ROBUST MACHINE LEARNING BY MEDIAN-OF-MEANS: THEORY AND PRACTICE

成果类型:
Article
署名作者:
Lecue, Guillaume; Lerasle, Matthieu
署名单位:
Institut Polytechnique de Paris; ENSAE Paris; Ecole Polytechnique; Universite Paris Saclay; Centre National de la Recherche Scientifique (CNRS)
刊物名称:
ANNALS OF STATISTICS
ISSN/ISSBN:
0090-5364
DOI:
10.1214/19-AOS1828
发表日期:
2020
页码:
906-931
关键词:
model selection variable selection risk minimization regularization CONVERGENCE Lasso estimators regression RECOVERY bounds
摘要:
Median-of-means (MOM) based procedures have been recently introduced in learning theory (Lugosi and Mendelson (2019); Lecue and Lerasle (2017)).

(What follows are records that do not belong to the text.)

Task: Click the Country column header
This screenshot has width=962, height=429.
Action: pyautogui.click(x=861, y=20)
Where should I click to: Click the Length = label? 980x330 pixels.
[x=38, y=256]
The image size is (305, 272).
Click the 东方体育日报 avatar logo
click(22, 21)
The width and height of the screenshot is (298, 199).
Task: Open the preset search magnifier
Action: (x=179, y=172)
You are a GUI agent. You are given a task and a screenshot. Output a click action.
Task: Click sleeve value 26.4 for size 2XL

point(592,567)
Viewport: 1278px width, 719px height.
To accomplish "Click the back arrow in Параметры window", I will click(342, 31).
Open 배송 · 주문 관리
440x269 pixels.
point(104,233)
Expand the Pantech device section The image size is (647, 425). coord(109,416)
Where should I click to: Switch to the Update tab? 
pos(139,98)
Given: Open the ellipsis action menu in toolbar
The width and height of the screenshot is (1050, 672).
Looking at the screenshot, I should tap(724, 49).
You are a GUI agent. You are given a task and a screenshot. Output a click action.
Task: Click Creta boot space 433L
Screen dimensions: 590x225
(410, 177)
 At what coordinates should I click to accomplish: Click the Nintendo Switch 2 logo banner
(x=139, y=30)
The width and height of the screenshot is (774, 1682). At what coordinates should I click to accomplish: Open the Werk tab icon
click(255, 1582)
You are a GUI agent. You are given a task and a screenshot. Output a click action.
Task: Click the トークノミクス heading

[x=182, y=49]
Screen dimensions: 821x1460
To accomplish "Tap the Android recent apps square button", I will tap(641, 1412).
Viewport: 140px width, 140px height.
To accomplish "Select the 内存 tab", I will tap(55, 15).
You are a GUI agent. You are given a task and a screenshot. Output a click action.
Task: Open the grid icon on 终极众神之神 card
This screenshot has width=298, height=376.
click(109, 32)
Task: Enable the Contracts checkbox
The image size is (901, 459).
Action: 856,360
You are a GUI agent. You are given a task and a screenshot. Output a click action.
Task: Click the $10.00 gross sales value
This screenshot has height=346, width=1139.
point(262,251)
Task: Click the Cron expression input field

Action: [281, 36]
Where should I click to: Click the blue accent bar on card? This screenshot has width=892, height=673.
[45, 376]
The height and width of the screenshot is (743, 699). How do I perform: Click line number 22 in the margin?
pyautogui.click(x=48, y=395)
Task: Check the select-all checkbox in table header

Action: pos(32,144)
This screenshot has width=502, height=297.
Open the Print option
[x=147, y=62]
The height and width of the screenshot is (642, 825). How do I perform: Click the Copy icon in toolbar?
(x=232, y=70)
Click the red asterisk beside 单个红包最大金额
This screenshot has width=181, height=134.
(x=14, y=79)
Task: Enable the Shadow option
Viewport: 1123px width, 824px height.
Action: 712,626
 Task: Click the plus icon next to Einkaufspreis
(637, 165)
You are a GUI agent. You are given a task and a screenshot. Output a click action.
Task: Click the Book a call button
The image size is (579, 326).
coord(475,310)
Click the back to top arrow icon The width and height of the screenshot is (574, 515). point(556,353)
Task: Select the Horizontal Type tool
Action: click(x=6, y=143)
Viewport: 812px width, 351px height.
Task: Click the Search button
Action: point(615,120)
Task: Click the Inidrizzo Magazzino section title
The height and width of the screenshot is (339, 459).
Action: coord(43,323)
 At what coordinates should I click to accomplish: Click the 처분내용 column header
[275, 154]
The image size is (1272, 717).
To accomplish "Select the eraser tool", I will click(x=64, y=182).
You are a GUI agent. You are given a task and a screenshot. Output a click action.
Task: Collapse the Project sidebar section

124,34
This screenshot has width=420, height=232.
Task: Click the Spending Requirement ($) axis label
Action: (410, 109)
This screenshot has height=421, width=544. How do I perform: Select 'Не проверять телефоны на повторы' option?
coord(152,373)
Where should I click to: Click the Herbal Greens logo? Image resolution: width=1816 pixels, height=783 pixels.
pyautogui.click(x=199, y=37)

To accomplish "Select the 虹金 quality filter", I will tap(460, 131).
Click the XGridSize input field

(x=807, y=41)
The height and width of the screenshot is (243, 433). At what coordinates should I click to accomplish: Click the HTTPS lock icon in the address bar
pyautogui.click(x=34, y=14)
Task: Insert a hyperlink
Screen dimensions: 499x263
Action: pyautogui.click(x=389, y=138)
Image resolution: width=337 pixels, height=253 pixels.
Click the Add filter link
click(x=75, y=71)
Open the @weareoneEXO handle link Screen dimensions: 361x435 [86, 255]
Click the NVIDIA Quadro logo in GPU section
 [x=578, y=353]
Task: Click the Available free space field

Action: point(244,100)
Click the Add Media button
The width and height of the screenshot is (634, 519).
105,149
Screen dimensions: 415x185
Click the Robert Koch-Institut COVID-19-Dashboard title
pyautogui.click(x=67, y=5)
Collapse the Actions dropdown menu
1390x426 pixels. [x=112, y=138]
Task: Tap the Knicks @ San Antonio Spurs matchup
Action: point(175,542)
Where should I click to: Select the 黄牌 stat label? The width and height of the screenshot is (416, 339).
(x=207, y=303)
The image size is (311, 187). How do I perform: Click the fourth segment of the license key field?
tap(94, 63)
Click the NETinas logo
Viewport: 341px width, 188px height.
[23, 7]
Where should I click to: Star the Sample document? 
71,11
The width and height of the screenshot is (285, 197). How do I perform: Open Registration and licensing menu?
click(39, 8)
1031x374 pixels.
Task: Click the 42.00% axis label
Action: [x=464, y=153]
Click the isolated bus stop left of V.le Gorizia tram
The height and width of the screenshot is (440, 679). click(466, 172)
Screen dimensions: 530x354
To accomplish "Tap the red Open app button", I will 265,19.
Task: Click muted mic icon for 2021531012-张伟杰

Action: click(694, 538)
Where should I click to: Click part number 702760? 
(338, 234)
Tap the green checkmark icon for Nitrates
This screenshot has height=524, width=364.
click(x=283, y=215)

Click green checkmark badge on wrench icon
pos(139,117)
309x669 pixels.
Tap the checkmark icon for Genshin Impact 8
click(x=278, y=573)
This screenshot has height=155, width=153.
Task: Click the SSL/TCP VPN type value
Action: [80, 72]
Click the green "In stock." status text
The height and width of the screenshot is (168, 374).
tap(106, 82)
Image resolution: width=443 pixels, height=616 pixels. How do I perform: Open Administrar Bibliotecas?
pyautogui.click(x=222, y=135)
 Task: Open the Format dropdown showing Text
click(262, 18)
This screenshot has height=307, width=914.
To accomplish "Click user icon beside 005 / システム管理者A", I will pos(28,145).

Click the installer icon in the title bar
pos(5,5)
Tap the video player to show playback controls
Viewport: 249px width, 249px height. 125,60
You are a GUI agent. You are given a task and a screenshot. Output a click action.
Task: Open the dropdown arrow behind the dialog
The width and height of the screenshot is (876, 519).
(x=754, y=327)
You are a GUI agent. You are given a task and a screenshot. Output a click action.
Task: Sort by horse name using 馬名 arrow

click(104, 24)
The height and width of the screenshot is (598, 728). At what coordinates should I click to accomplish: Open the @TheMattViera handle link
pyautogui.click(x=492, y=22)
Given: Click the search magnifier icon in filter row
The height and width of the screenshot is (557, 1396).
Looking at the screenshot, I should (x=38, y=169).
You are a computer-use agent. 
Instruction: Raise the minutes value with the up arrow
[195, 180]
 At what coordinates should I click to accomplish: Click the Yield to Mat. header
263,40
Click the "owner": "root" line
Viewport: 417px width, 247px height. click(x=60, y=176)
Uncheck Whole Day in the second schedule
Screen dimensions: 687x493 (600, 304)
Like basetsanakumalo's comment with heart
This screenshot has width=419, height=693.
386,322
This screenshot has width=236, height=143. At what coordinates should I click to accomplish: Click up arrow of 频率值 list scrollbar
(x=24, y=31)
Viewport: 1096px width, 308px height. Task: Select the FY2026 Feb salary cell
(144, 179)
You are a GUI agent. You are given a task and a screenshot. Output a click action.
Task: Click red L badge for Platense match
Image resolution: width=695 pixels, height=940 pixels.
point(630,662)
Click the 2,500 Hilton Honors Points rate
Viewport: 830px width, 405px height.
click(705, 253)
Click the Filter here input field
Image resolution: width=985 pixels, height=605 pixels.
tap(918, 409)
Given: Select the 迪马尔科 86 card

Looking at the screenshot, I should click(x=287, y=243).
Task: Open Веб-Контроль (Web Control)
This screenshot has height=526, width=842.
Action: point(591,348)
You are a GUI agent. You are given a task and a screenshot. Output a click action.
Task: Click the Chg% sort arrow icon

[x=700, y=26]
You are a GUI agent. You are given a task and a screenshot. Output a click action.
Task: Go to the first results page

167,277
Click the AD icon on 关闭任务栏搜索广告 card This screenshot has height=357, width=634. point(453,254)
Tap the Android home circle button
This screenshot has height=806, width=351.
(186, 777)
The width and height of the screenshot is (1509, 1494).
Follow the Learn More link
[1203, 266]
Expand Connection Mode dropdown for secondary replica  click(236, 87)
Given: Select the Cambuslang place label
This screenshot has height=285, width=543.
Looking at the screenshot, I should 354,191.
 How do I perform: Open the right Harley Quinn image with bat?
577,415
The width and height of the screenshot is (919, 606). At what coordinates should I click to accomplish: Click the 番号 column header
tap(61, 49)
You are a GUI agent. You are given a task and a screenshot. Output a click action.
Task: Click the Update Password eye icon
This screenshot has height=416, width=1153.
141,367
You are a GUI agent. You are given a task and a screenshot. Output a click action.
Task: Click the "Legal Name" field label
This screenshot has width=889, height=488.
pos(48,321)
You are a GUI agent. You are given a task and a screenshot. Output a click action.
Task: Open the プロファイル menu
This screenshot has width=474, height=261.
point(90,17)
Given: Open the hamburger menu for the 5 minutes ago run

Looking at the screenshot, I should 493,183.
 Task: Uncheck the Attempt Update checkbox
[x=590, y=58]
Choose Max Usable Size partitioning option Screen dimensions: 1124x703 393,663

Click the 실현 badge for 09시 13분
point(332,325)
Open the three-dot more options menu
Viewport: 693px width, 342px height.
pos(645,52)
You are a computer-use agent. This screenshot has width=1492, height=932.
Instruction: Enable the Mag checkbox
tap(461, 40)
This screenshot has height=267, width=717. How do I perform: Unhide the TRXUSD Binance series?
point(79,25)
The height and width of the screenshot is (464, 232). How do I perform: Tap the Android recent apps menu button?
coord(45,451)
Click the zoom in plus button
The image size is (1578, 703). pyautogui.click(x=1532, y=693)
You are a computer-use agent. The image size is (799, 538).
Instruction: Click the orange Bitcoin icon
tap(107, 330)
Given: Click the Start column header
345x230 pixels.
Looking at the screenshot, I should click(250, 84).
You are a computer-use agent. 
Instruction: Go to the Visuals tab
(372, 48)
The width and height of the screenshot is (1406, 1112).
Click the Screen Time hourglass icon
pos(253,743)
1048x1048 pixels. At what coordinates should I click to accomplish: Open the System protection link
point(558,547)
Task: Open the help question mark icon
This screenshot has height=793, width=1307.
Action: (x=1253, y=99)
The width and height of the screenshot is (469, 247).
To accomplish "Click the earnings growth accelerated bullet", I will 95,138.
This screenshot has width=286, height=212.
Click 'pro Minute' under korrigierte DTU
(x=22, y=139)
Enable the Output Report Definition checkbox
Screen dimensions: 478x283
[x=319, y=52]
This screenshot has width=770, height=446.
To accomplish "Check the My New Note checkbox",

These estimators outperform classical least-squares estimators when data are heavy-tailed and/or are corrupted. None of these procedures can be implemented, which is the major issue of current MOM procedures (Ann. Statist. 47 (2019) 783-794). In this paper, we introduce minmax MOM estimators and show that they achieve the same sub-Gaussian deviation bounds as the alternatives (Lugosi and Mendelson (2019); Lecue and Lerasle (2017)), both in small and high-dimensional statistics. In particular, these estimators are efficient under moments assumptions on data that may have been corrupted by a few outliers. Besides these theoretical guarantees, the definition of minmax MOM estimators suggests simple and systematic modifications of standard algorithms used to approximate least-squares estimators and their regularized versions. As a proof of concept, we perform an extensive simulation study of these algorithms for robust versions of the LASSO.